Where Carroll had been consistently successful was in managing up. A vastly underrated but critical feature in his 14 years was that, regarding major franchise decisions, no daylight appeared between Carroll and Schneider, and Carroll and ownership. Never did any story leak about conflicts between the two on personnel matters. Glance around the NFL and you will see frequent coach/GM disagreements that end up dividing staffs and scouts, producing stories of disarray and dysfunction that often lead to job loss.
That isn’t to say it was all yippee-skippee between the Seahawks leaders. But Carroll averted the potential for public conflicts by dictating terms before he agreed in 2010 to leave USC for a third try in the NFL: He insisted on final say on all football-personnel matters. That very unusual stipulation by a coach was accepted only because then-CEO Tod Leiweke insisted Carroll choose the GM from a list of four executives Leiweke had researched. Carroll interviewed all four and chose Schneider, who had never been a GM.
Leiweke wanted to avoid cronyism. The slick maneuver created a coherent partnership that produced way more hits than misses, helping elevate the Seahawks to one of the NFL’s more highly regarded franchises.

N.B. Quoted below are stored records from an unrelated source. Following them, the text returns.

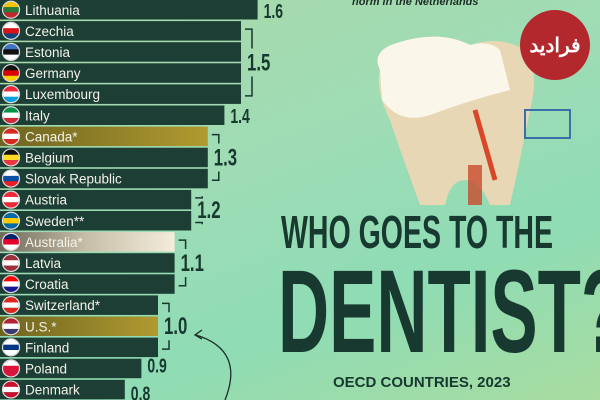  Describe the element at coordinates (240, 116) in the screenshot. I see `value-label: 1.4` at that location. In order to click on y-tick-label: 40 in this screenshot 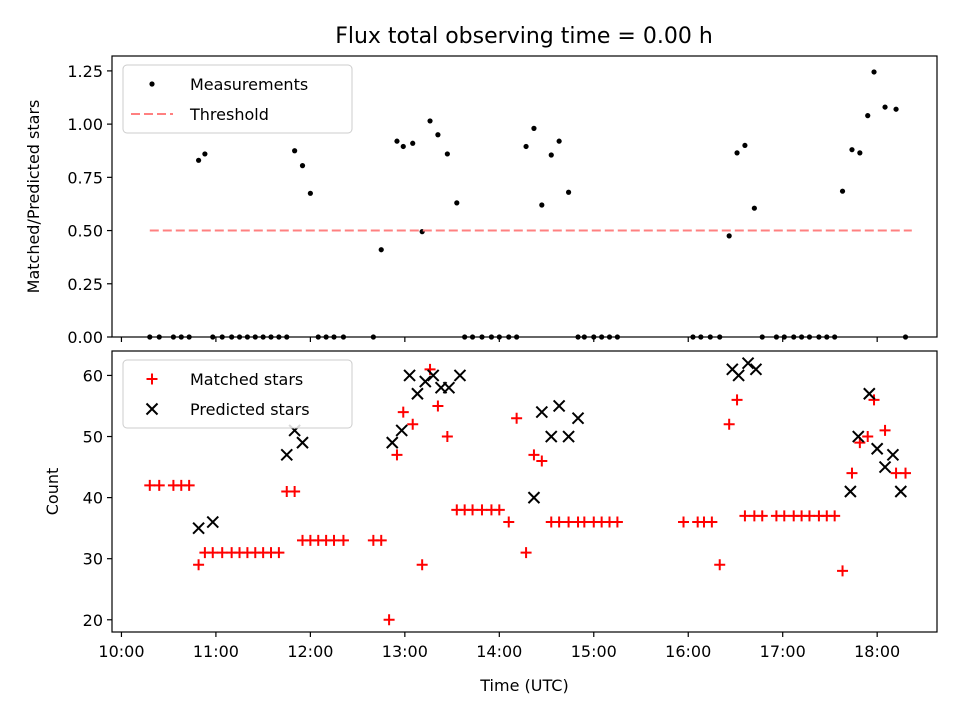, I will do `click(93, 498)`.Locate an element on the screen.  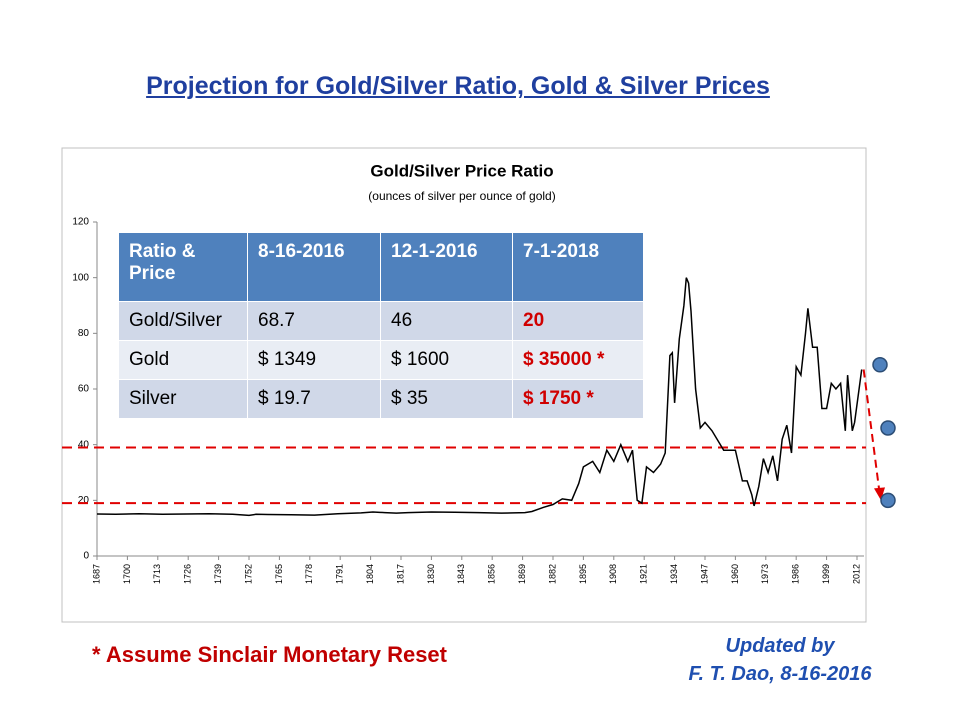
table-header: Ratio & Price is located at coordinates (184, 268).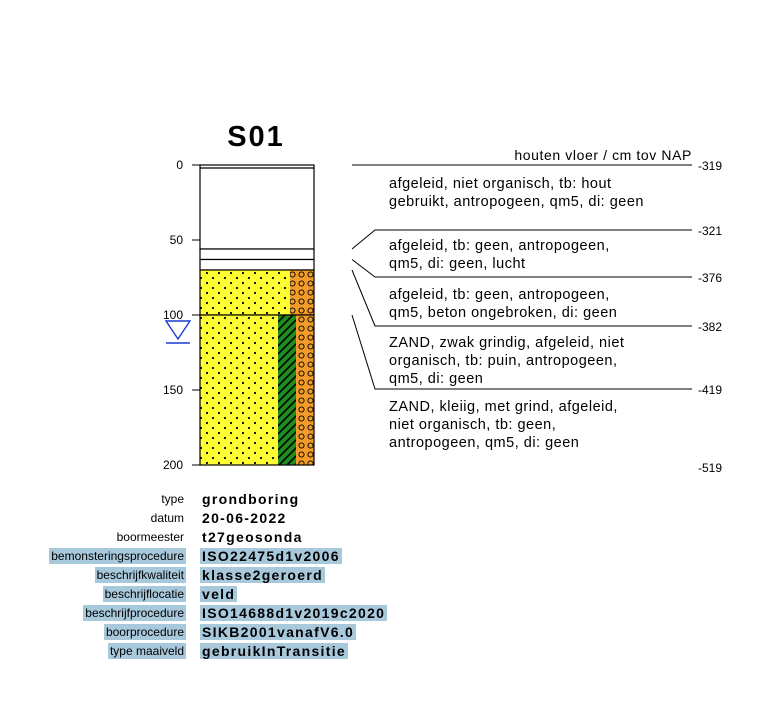 This screenshot has width=766, height=708. What do you see at coordinates (603, 155) in the screenshot?
I see `reference-label: houten vloer / cm tov NAP` at bounding box center [603, 155].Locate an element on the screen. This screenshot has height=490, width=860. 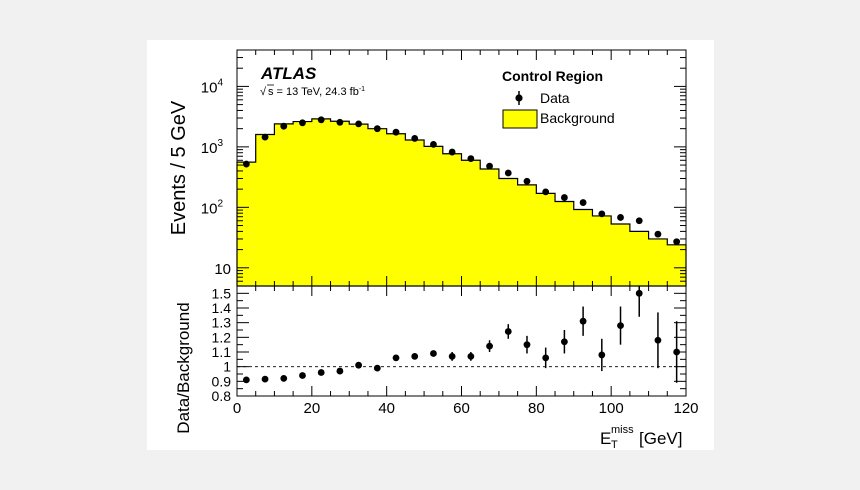
ratio-y-tick-label: 1.5 is located at coordinates (222, 293).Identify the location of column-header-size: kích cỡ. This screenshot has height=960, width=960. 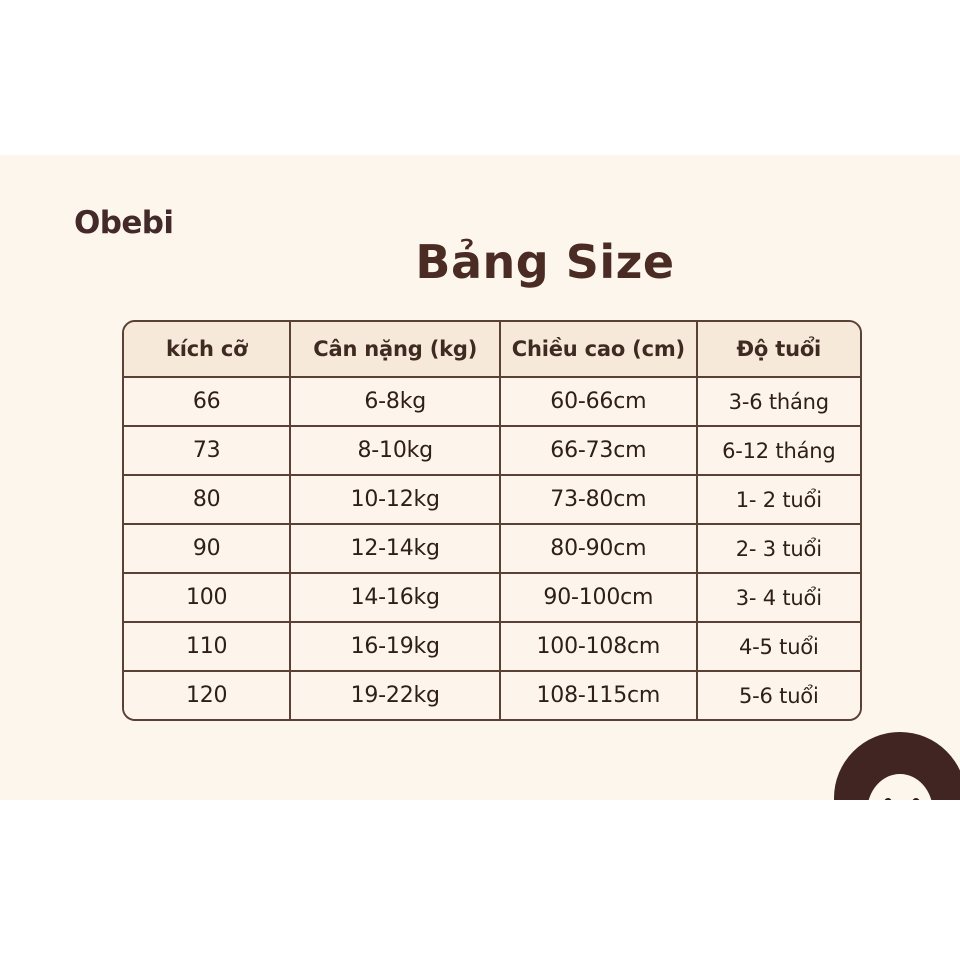
(208, 350).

Seven months after Leiweke hired Carroll, he left the Seahawks for the NHL and Tampa Bay, where he was the top executive and a part-owner. Then he moved on to be COO of the NFL, second in command to commissioner Roger Goodell. Now he’s back in town with the NHL and helped make the expansion Kraken a success, housed in a state of art arena at Seattle Center that was privately funded.
The Seahawks never filled the position held by Leiweke, the best executive in Seattle sports history. All senior execs since have been business-side, not football-side. When Paul Allen’s death in 2018 elevated his sister to estate chair, she kept Bert Kolde, her brother’s bestie from college, as vice chair.
Allen and Kolde were referred to by Carroll in a report that quoted him saying “non-football people” fired him, implying they didn’t understand the game. That was a rare bit of foolishness by Carroll — most franchises are owned by non-football people, who paid for the right to fire anyone they want. One team owned by an ex-player, the Dallas Cowboys, has been a house afire for a quarter-century thanks to the nincompoopery of Jerry Jones.
Absent any “football people” oversight in Seattle, Schneider is for the first time in full charge of the Seahawks. Rather than choose either of two credible candidates who were former head coaches, Dan Quinn and Mike Vrabel, he selected the inexperienced McDonald, a highly successful defensive coordinator in two years with the Baltimore Ravens.
At 36, he is the youngest head coach in the NFL. He must also learn to manage up. When Schneider began in Seattle, he was 39. He too, brought no culture, wasn’t in full control and had to learn to manage up.
At 52, he didn’t want another Carroll. Which is good, because there isn’t one. Schneider seeks another Sean McVay, who took the Rams’ top job in 2017 at 30, and won a Super Bowl two years ago.
Culture doesn’t breed winning. Winning breeds culture. The rest is personality.